QPourquoi Pavel Durov est-il recherché par la Russie selon l'article ?

APavel Durov est recherché internationalement et inculpé par la Russie pour 'assistance à une activité terroriste'. Les autorités russes l'accusent de ne pas avoir supprimé de nombreux canaux, chats et bots sur Telegram, qui auraient été utilisés par les services spéciaux ukrainiens, des terroristes et des extrémistes pour préparer des actes de sabotage et des meurtres de masse en Russie.

QQuel est le rôle du chat-bot 'Dayynchik' ('Дайвинчик') selon le FSB ?

ASelon le FSB, le chat-bot 'Dayynchik' sur Telegram a été utilisé par les services spéciaux ukrainiens pour recruter des Russes en vue de commettre des actes de sabotage et des attentats terroristes. Une partie des crimes mentionnés dans l'article aurait été coordonnée via ce canal.

QCombien de personnes ont été arrêtées en lien avec cette affaire et où ?

ASur une année, le FSB, en collaboration avec le Comité d'enquête et le ministère de l'Intérieur, a arrêté 46 personnes âgées de 12 à 22 ans dans plusieurs régions de Russie, notamment l'oblast de Léningrad, la Tchouvachie, le kraï de l'Altaï, l'oblast de Moscou, l'oblast de Riazan et l'oblast de Sverdlovsk.

QPourquoi le bot 'Dayynchik' avait-il déjà été bloqué par Roskomnadzor fin décembre 2025 ?

AFin décembre 2025, le chat-bot 'Dayynchik' a été inscrit sur le registre des sites interdits de Roskomnadzor en raison de la présence présumée de matériel de pornographie infantile et de 'propagande LGBT' (un mouvement reconnu comme extrémiste et interdit en Fédération de Russie).

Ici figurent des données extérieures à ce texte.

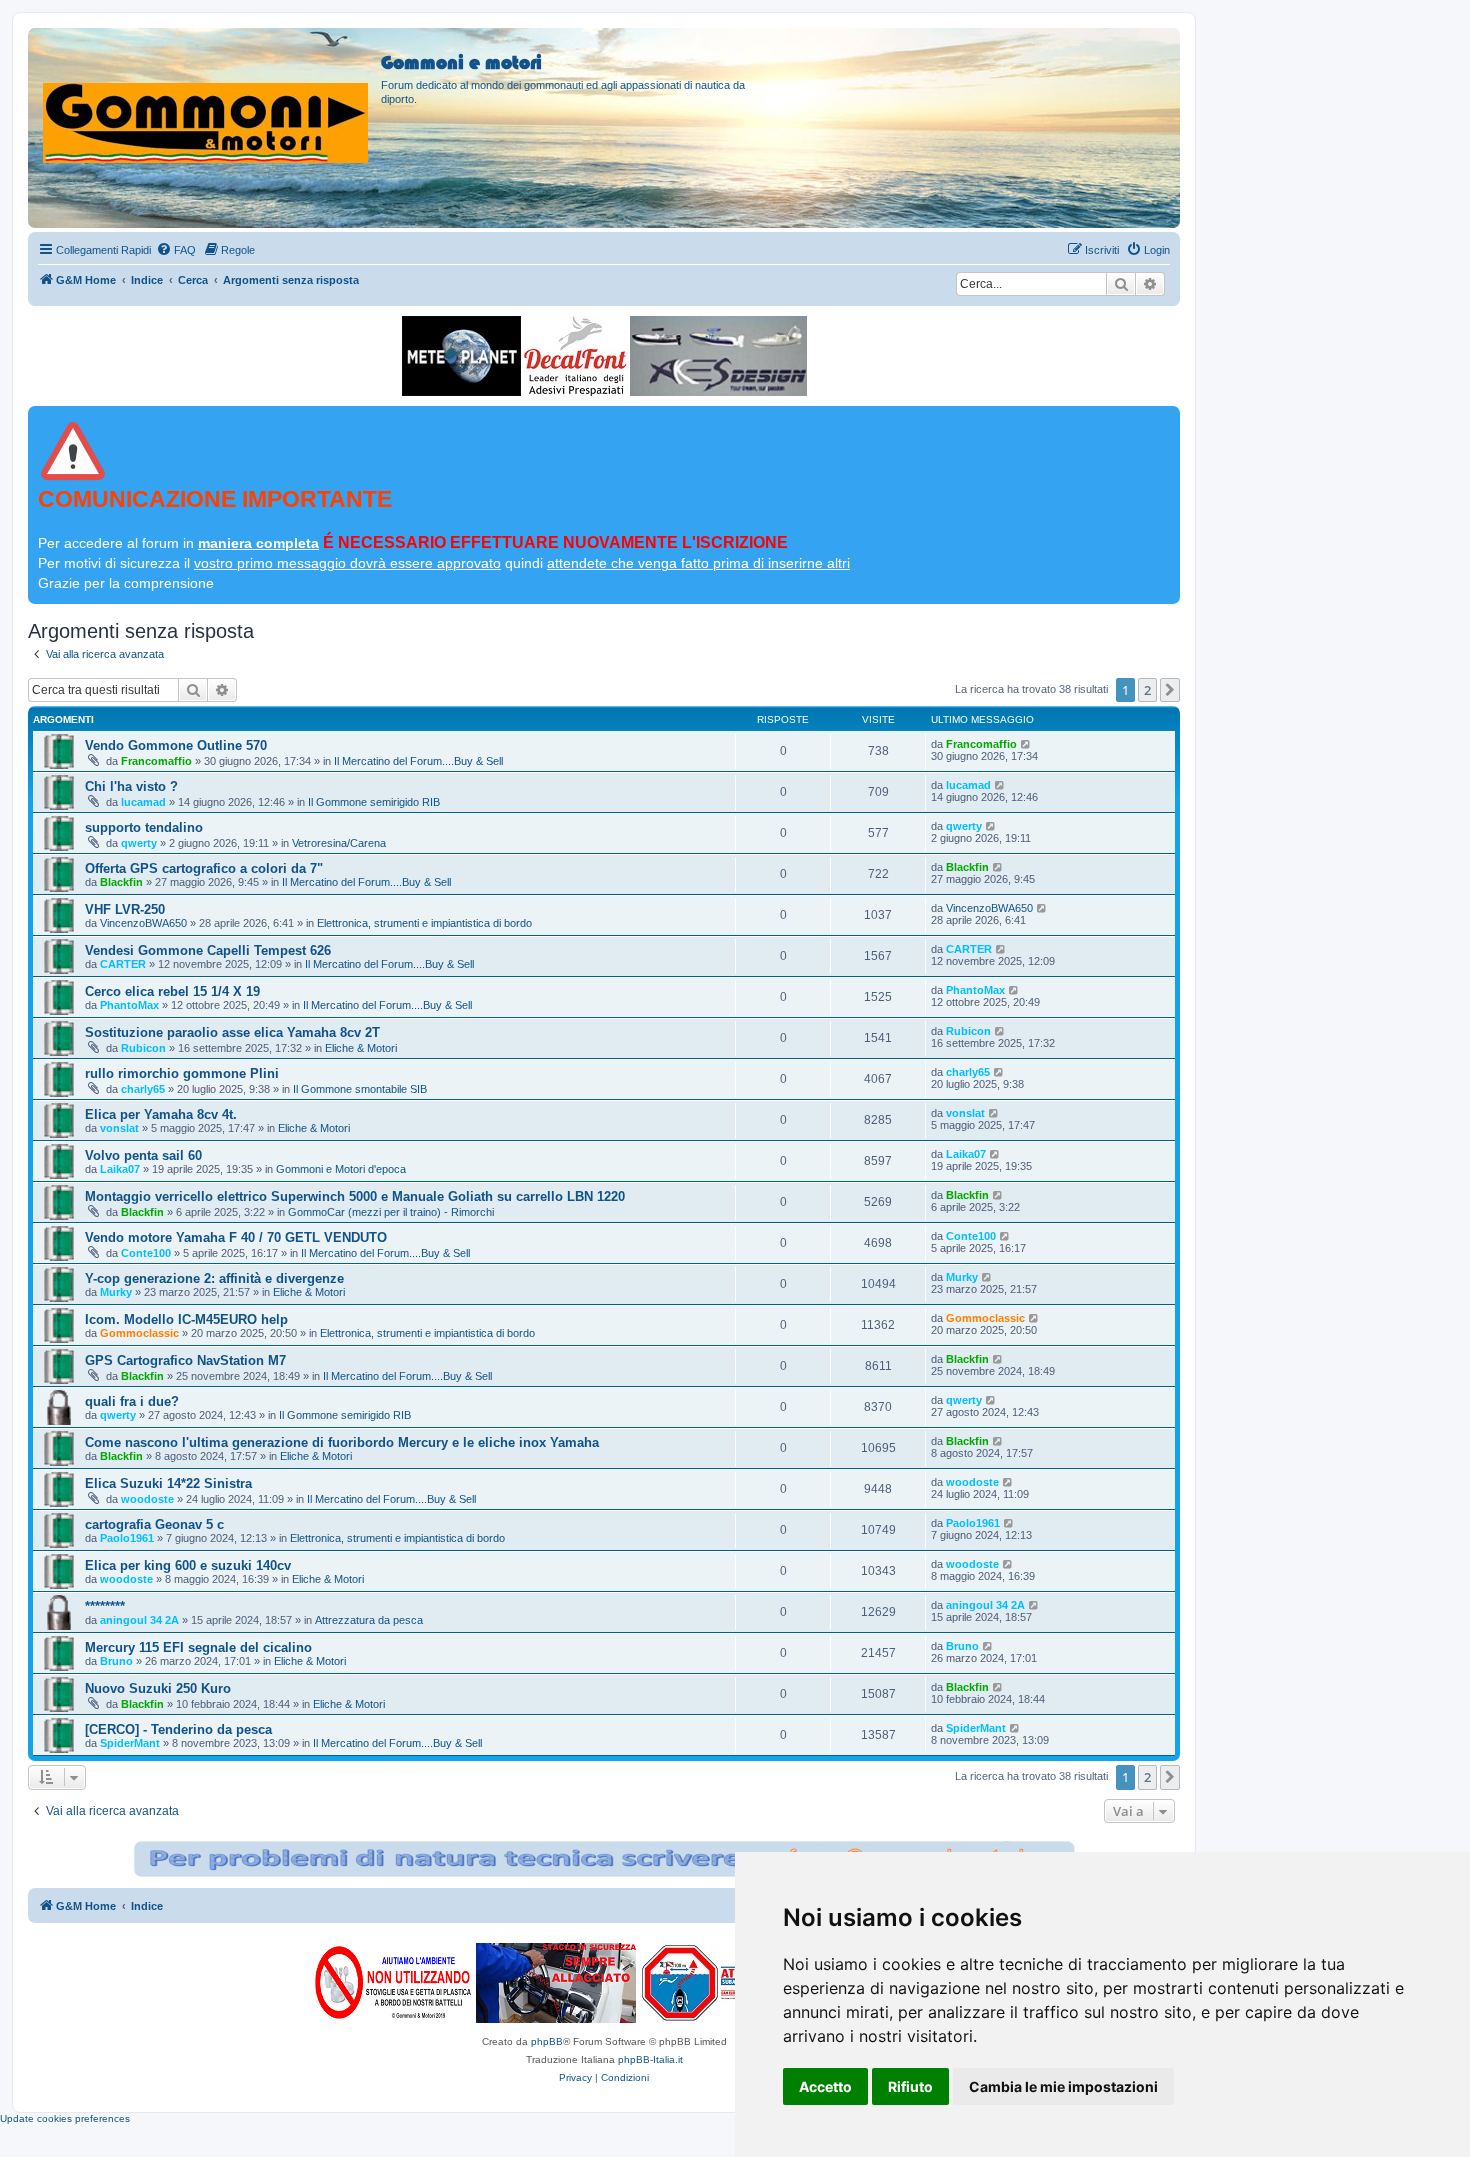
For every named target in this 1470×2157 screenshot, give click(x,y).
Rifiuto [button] (910, 2086)
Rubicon (143, 1048)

QComment l'article place-t-il cette affaire dans un contexte plus large selon la section 'Avis de l'IA' ?

ALa section 'Avis de l'IA' suggère que le conflit autour de Telegram s'inscrit dans un débat plus large et plus ancien entre les États-nations et les plateformes de communication transnationales. Elle note un scénario similaire en 2024, lorsque les autorités françaises avaient arrêté Durov pour des accusations de contrôle insuffisant sur du contenu illégal, lié alors au trafic de drogue et à la fraude.